Aufgaben →
• A. Was erscheint laut dem Forenbeitrag zum Vevo-Problem bei YouTube an der Stelle, an der eigentlich das Video laufen sollte?
• B. Setze den Forenbeitrag zum Vevo-Problem bei YouTube im Anschluss an seine letzte Zeile fort.

:: Zitierter Auszug

# You Tube kein Bild, bei und nach "Vevo" Videos!



## LastManStanding (18. Februar 2017)

Hi,
also ich habe seit kurzem das "Problem" das ich Musik-Videos bei Youtube von "Vevo" nicht mehr sehen kann, es gibt nur Ton. 
Nur Vevo wird Im Bild unten Rechts eingeblendet. Wo eigentlich auch das Video laufen sollte.
Alle anderen gehen im Normalfalle. Auser ich schalte von einem Vevo Video direkt auf ein belibiges anderes , dann gehen diese auch nicht. das ist noch das schlimmste.. daran 
Bis ich den Explorer komplett neu lade. Dann gehen wieder alle anderen aber kein Vevo.
Habe schon probiert.

Alle Cookies gelöscht.
Registrier Datenbank bereinigt
Flashplayer aktualisiert
Firefox Aktualisiert
Neustart
Hardware beschleunigung überprüft
Firefox Einstellungen überprüft( soweit ich sie kenne)
Google ergebnisse als problemlösung herangezogen.

::::
:: Datensätze

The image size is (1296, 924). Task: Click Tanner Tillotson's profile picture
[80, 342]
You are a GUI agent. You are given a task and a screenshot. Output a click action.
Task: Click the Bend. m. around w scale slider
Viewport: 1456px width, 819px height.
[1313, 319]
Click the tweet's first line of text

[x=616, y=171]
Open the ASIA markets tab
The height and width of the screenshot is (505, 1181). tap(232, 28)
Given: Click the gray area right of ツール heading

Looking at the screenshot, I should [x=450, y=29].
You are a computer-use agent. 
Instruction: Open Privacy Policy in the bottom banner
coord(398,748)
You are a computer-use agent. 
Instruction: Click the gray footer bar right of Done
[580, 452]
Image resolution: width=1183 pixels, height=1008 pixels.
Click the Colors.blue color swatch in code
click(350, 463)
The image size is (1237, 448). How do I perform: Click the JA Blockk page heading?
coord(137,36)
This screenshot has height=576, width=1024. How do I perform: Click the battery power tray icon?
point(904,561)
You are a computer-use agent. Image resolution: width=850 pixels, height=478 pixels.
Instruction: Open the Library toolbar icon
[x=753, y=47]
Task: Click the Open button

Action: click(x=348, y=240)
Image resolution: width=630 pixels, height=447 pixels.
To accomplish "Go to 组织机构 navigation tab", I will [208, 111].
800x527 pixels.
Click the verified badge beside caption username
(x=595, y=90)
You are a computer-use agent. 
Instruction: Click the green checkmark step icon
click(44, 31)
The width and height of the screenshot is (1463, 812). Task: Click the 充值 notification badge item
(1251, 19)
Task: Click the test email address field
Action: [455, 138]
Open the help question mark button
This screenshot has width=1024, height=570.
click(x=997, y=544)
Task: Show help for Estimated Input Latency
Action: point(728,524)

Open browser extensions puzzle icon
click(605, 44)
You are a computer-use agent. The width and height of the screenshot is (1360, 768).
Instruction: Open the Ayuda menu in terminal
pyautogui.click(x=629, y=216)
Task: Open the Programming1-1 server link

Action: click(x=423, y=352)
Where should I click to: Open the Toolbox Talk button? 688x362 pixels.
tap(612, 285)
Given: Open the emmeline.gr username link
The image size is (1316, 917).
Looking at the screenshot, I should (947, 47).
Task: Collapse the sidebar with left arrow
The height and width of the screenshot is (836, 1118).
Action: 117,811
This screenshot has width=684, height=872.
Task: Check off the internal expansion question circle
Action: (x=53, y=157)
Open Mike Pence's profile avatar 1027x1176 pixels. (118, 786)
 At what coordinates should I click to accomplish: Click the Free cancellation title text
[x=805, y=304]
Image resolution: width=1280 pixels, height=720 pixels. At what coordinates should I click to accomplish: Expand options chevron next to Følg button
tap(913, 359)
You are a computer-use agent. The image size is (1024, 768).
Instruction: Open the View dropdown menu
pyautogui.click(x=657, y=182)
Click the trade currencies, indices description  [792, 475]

::::

Lösungen →
• A. Nur der Schriftzug „Vevo“ unten rechts im Bild, während lediglich der Ton zu hören ist.

• B.
Doch nichts hat geholfen.

ääähm aso Hilfe


----------



## Threshold (18. Februar 2017)

Einen anderen Browser getestet?


----------



## Bot_mit_Ping (18. Februar 2017)

Mit der Gema hättest du solche Probleme nicht  ^^


----------



## LastManStanding (19. Februar 2017)

Threshold schrieb:


> Einen anderen Browser getestet?



Mit dem Microsoft Browser ist es das selbe ja.
Maleware(MalewareBytes) und Vierenscan(Kaspersky) hab ich schon mehrfach gemacht. Auch cookies endfernt
System Wiederherstellung. Und Fierefox neu installiert



Bot_mit_Ping schrieb:


> Mit der Gema hättest du solche Probleme nicht  ^^


naja mit der Gema das hat sich ja nach jahren erledigt aber das konnte man mit anderen Servern ja umgehen.

Aber Vevo scheint irgendwas zu machen was vielleicht nicht bei vielen zum tragen kommt.


----------



## LastManStanding (27. Oktober 2017)

Problem war Add Block Plus


----------



## Threshold (27. Oktober 2017)

Lonemaster schrieb:


> Problem war Add Block Plus



Die Adblocker von heute sind echt nicht mehr so gut wie früher.


----------



## DKK007 (9. November 2017)

Besser den normalen AdBlock ohne Withelist verwenden.

 Youtube läuft in modernen Browsern auch ohne installierten Flashplayer. Der läuft bei mir maximal noch in einer Linux-VM.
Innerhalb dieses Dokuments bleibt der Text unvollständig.